All of the above advice is similar to what I've found. Basically, high 30s worked well with my M3 and a few pounds less in the rear. Use some chalk or window paint on the sidewalls to see how much rollover you are getting. I would not run anything higher than 40 though.


----------



## SteveMD (Apr 22, 2002)

"Uninformed" found that 43 psi front (hot after last run) and 40 rear worked ok. The tiny triangles got eaten on the front tires. Can still see them on the rears but they have been nibbled.


----------



## Nick325xiT 5spd (Dec 24, 2001)

Idiot here pumped up his tire pressure after the second run after playing with Clyde's pyrometer.
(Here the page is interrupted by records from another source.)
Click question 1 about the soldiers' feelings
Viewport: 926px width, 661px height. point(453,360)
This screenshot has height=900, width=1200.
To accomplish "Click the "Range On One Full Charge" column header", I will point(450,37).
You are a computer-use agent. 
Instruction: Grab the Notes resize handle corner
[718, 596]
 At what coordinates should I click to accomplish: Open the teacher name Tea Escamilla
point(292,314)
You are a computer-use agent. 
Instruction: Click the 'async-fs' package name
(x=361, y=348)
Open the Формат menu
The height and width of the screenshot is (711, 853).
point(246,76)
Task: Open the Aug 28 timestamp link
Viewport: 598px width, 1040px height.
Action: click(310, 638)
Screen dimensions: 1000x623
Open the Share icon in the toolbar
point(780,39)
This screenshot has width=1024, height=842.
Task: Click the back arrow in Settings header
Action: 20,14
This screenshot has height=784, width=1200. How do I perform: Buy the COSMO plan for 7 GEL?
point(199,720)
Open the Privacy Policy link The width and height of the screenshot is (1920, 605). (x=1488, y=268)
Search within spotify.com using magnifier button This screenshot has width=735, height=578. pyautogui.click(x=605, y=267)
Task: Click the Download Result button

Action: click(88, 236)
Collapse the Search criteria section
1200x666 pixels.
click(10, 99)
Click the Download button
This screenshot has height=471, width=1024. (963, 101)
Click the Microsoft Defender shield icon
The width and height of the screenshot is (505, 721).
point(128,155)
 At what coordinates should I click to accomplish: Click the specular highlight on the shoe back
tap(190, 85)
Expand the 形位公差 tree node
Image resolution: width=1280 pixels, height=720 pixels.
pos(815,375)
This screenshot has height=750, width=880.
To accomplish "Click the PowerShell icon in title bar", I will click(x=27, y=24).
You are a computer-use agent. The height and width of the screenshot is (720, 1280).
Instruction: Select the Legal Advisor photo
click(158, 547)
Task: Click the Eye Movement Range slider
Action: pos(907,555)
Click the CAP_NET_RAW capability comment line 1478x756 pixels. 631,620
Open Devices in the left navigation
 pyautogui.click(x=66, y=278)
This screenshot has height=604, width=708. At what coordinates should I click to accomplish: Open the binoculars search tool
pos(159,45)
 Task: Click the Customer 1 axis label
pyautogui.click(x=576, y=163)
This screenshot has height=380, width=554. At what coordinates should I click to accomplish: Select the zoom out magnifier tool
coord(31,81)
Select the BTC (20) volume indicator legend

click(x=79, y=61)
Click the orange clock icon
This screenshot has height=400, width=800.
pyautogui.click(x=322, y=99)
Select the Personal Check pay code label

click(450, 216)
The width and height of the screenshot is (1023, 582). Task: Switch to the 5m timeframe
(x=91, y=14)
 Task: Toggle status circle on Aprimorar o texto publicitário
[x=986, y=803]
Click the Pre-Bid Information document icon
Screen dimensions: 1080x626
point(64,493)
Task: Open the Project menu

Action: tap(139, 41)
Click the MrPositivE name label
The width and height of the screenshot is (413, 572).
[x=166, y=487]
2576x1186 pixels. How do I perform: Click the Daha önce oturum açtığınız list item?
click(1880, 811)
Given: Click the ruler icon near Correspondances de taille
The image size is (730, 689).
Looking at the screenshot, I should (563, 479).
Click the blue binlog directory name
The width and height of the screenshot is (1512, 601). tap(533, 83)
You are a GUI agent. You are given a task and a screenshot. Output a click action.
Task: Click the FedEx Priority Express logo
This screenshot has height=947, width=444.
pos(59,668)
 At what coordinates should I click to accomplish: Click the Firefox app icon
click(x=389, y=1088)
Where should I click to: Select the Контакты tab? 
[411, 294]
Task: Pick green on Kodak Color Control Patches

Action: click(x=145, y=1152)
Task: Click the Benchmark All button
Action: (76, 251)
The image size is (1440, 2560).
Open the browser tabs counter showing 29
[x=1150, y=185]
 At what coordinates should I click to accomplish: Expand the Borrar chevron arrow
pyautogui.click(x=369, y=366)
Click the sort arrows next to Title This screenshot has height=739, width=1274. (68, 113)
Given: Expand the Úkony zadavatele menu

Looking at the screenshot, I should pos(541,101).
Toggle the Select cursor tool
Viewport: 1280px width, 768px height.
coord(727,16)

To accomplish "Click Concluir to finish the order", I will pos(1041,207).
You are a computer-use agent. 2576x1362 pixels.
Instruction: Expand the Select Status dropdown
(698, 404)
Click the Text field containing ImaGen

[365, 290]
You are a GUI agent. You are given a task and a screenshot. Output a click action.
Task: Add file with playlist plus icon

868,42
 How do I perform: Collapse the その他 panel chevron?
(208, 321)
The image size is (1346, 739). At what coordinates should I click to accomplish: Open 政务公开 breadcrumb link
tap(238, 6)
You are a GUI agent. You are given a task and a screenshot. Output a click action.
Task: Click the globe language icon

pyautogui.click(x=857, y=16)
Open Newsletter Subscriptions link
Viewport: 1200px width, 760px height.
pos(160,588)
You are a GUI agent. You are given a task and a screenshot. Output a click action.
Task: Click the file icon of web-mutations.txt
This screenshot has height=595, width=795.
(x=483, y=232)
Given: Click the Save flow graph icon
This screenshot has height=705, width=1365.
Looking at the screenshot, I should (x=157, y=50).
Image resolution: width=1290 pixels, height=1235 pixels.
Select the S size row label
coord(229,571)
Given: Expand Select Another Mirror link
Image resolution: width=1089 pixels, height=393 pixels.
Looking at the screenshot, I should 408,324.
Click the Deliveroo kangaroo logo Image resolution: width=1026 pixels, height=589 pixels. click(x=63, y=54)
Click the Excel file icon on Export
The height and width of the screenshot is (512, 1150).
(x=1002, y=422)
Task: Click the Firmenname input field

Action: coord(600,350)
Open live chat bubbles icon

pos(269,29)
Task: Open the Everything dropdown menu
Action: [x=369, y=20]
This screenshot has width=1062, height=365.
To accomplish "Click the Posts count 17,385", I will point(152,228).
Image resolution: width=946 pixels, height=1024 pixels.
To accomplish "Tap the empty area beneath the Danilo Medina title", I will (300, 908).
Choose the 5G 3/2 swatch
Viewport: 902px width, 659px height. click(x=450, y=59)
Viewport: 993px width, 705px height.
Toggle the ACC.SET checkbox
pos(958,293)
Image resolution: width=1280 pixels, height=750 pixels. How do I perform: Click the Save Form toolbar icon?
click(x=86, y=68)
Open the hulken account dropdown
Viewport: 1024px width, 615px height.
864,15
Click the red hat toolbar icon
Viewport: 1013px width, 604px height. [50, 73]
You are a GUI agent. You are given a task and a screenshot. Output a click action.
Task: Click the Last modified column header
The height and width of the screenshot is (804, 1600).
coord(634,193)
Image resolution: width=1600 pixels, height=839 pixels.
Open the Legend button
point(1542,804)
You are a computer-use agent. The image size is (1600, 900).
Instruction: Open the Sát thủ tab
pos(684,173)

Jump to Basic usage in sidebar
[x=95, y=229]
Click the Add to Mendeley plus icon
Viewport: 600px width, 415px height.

Third run sucked, and so did the fourth.


----------



## ·clyde· (Dec 26, 2001)

Nick325xiT 5spd said:


> *Idiot here pumped up his tire pressure after the second run after playing with Clyde's pyrometer.
> 
> Third run sucked, and so did the fourth.  *


Anything to blame other than the driver


----------



## Nick325xiT 5spd (Dec 24, 2001)

[email protected] said:


> *Anything to blame other than the driver  *


Steering rack.:bigpimp:


----------



## ·clyde· (Dec 26, 2001)

Nick325xiT 5spd said:


> *Steering rack.:bigpimp: *


Anything else?


----------



## TeamM3 (Dec 24, 2002)

the triangle/corner rollover theory should only be applied to the front tires. Once you determine the proper front tire pressure you can set the rear tire pressure to whatever it takes to get the balance you are comfortable with.

BTW, that parameter chart listed above is general and does not always apply as shown for every vehicle, in some applications the opposite is true, it just depends ...

ps: when you have a chance could you please measure and post the swaybar diameters for your ZHP, there is some question about whether or not they increased over the other 330i packages. thanx,


----------